Improved interoperability and ease of use can be counted among the industry’s more important successes, and voice assistants have been key to progress in this area. Smart speakers have become the seamless hub that directly controls a myriad of devices and appliances around the home. The quick adoption of smart speakers also matters for the wider industry because they are a common first step for consumers into the smart-home ecosystem.
This year, it is difficult to find a smart-home device that does not work with Amazon Alexa or Google Assistant. The widespread use of voice assistants in the home has occured while the main smart-home use cases remain broadly unchanged: monitoring, diagnostics, remote control and automation, which have promised (and mostly delivered) convenience and security to consumers who have installed Cloud-connected security, climate control, lighting and power in their homes.
Where to next? The industry sees AI as the next big development. More than controlling the devices in their homes, consumers will be surrounded by technology that learns their routines and moods, and adapts accordingly. Another route for development is to continue to integrate connectivity to more areas of the home from living room and bedroom furniture to the kitchen and bathroom.
Futuresource believes there will be plenty of room for growth within the key established categories of security, climate control, lighting and power categories. We estimate that only 4 percent of global households own smart-home devices (excluding smart entertainment and smart speakers). The saturation rate is higher for the U.S. (19 percent) and Western Europe (6 percent), but even in those markets the runway is long.
Security and monitoring is the most established area of the smart home, and in the U.S. saturation is expected to pass the 50-percent mark this year. This is due to two key sub-categories: smart security cameras and video doorbells, the success of which is now spreading to other parts of the world, with video doorbell shipments more than doubling in Europe in 2018.

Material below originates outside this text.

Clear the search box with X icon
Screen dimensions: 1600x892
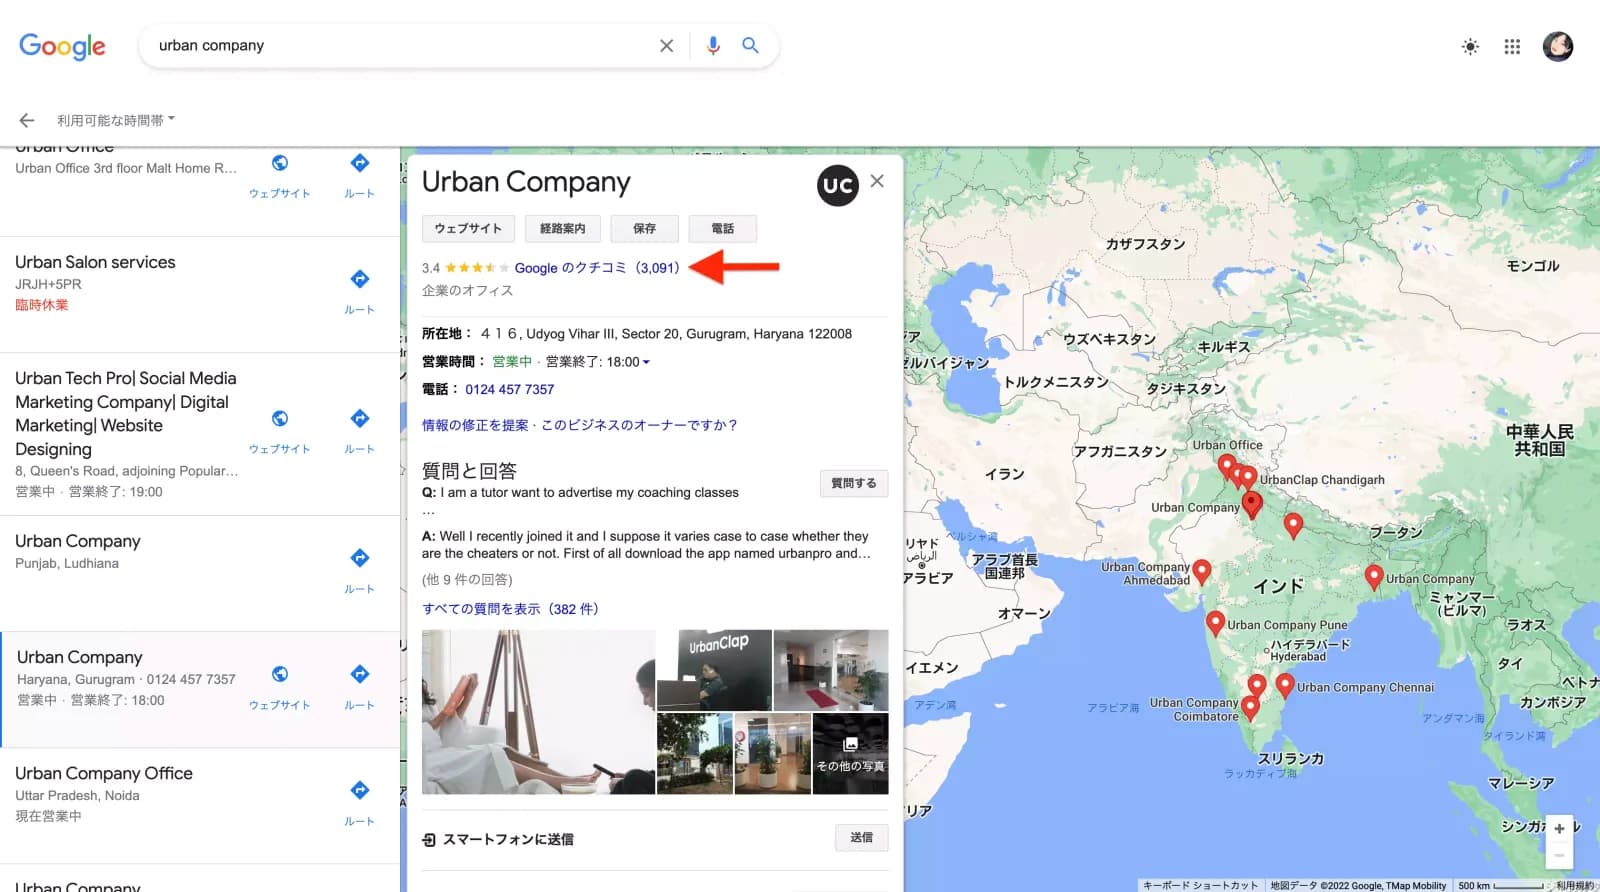[666, 46]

Climate control is the second most successful area of the smart home. Fourteen million smart thermostats shipped in 2018, with more than two-thirds in the U.S. and Europe. China, the leading market for smart appliances, including smart air conditioners, offers potential in smart thermostats, not least because unit prices are about half of those in the U.S. and Europe.
Lighting is less established than security and climate control but growing faster than either category. It also sells for lower unit prices and bundles well in retail with smart speakers, which have led to a new wave of smart lighting that does not require hubs or bridges.
Despite fast growth and a strong forecast (a 38 percent compound annual growth rate, or CAGR, through 2022), smart lighting has lost its fastest-growing smart-home category status, which it held in 2017, to power, which includes smart sockets and switches. Smart sockets are an easy and relatively cheap way of making any home a smart home and to control any electrical device remotely via a smartphone or a voice assistant.
The success of smart power is a symptom of one of the development branches in the smart home: settled use cases permeating new areas of the home helped by a decline in unit prices. CES is the right venue for big players to showcase their new connected devices. It is also the right place to see what possibilities AI can open for the industry in 2019.
Filipe Oliveira is a senior market analyst at Futuresource Consulting.